Defendant did not preserve his challenges to the legal sufficiency of the evidence (see People v Hines, 97 NY2d 56, 61 [2001]), and we decline to review them in the interest of justice. As an alternative holding, we also reject them on the merits. We further find that the verdict was not against the weight of the evidence (see People v Danielson, 9 NY3d 342, 348-349 [2007]). There is no basis for disturbing the jury's determinations concerning credibility. The evidence, which included the testimony of numerous eyewitnesses as well as defendant's statements to the police and his own trial testimony, established that defendant acted with an "utter disregard for the value of human life," as required to establish that he acted with the culpable mental state of depraved indifference (People v Feingold, 7 NY3d 288, 296 [2007]). Defendant drove at a fast speed into a crowd that had spilled into the street after a party. He did not honk, apply his brakes, or try to avoid striking the pedestrians. This behavior persisted even after defendant hit five people and one of them landed on the hood of the car, remained on the hood for three fourths of a block, and fell off, resulting in his death. Additionally, defendant, whose conduct was apparently connected to a prior dispute between members of two ethnic groups, admitted to police he was "showing off."

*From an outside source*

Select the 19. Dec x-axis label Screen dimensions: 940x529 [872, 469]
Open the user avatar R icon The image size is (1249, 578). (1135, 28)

Defendant expressly waived any objection to the court's charge on depraved indifference, and there is no merit to his claim that he preserved his present challenge to that charge. We decline to review this issue in the interest of justice. As an alternative holding, we find that the court's charge, which tracked the language employed by the Court of Appeals in Feingold (7 NY3d at 296) and People v Suarez (6 NY3d 202, 214 [2005]), conveyed the proper standards.

THIS CONSTITUTES THE DECISION AND ORDER OF THE SUPREME COURT, APPELLATE DIVISION, FIRST DEPARTMENT.